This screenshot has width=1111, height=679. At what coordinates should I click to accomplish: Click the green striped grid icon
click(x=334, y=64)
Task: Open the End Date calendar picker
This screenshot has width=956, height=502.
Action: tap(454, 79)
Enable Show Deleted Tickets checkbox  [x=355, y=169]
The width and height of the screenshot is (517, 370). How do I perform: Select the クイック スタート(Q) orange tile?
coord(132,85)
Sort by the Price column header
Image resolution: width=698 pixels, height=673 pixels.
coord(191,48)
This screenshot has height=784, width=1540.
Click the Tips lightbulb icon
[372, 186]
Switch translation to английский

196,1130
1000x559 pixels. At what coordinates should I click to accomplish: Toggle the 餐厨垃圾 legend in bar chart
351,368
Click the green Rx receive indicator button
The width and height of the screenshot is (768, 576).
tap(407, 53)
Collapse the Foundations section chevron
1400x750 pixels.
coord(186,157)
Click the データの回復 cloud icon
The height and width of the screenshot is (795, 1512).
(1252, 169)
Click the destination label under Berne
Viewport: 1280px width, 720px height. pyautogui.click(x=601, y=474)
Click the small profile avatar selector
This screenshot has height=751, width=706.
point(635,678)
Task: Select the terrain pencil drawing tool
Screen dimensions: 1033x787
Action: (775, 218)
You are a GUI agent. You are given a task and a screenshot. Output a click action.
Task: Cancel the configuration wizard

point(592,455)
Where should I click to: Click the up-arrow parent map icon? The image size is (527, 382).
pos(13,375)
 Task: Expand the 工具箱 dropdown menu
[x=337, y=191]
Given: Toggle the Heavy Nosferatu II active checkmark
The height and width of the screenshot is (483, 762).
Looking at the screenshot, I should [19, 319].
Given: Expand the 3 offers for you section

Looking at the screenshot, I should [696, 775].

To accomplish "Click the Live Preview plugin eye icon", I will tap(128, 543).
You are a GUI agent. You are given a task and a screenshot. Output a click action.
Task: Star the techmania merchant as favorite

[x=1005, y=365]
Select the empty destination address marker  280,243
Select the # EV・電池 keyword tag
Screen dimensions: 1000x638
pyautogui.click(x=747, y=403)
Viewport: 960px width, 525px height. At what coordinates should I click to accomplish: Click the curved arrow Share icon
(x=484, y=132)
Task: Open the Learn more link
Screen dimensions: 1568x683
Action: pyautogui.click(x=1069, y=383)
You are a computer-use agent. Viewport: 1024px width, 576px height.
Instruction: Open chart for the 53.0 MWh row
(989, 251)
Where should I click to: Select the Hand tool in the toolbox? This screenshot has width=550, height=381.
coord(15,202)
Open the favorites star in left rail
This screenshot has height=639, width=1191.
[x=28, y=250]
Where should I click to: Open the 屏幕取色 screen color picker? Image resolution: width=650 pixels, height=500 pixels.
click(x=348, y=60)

** TASK ITEM **
Transcribe the data above in full, keeping every word as it is.

** TASK RESPONSE **
This screenshot has width=1111, height=679. At what coordinates should I click to accomplish: Click the green striped grid icon
click(x=334, y=64)
Task: Open the End Date calendar picker
This screenshot has width=956, height=502.
Action: tap(454, 79)
Enable Show Deleted Tickets checkbox  [x=355, y=169]
The width and height of the screenshot is (517, 370). How do I perform: Select the クイック スタート(Q) orange tile?
coord(132,85)
Sort by the Price column header
Image resolution: width=698 pixels, height=673 pixels.
coord(191,48)
This screenshot has height=784, width=1540.
Click the Tips lightbulb icon
[372, 186]
Switch translation to английский

196,1130
1000x559 pixels. At what coordinates should I click to accomplish: Toggle the 餐厨垃圾 legend in bar chart
351,368
Click the green Rx receive indicator button
The width and height of the screenshot is (768, 576).
tap(407, 53)
Collapse the Foundations section chevron
1400x750 pixels.
coord(186,157)
Click the データの回復 cloud icon
The height and width of the screenshot is (795, 1512).
(1252, 169)
Click the destination label under Berne
Viewport: 1280px width, 720px height. pyautogui.click(x=601, y=474)
Click the small profile avatar selector
This screenshot has height=751, width=706.
point(635,678)
Task: Select the terrain pencil drawing tool
Screen dimensions: 1033x787
Action: (775, 218)
You are a GUI agent. You are given a task and a screenshot. Output a click action.
Task: Cancel the configuration wizard

point(592,455)
Where should I click to: Click the up-arrow parent map icon? The image size is (527, 382).
pos(13,375)
 Task: Expand the 工具箱 dropdown menu
[x=337, y=191]
Given: Toggle the Heavy Nosferatu II active checkmark
The height and width of the screenshot is (483, 762).
Looking at the screenshot, I should [19, 319].
Given: Expand the 3 offers for you section

Looking at the screenshot, I should [696, 775].

To accomplish "Click the Live Preview plugin eye icon", I will tap(128, 543).
You are a GUI agent. You are given a task and a screenshot. Output a click action.
Task: Star the techmania merchant as favorite

[x=1005, y=365]
Select the empty destination address marker  280,243
Select the # EV・電池 keyword tag
Screen dimensions: 1000x638
pyautogui.click(x=747, y=403)
Viewport: 960px width, 525px height. At what coordinates should I click to accomplish: Click the curved arrow Share icon
(x=484, y=132)
Task: Open the Learn more link
Screen dimensions: 1568x683
Action: pyautogui.click(x=1069, y=383)
You are a computer-use agent. Viewport: 1024px width, 576px height.
Instruction: Open chart for the 53.0 MWh row
(989, 251)
Where should I click to: Select the Hand tool in the toolbox? This screenshot has width=550, height=381.
coord(15,202)
Open the favorites star in left rail
This screenshot has height=639, width=1191.
[x=28, y=250]
Where should I click to: Open the 屏幕取色 screen color picker? Image resolution: width=650 pixels, height=500 pixels.
click(x=348, y=60)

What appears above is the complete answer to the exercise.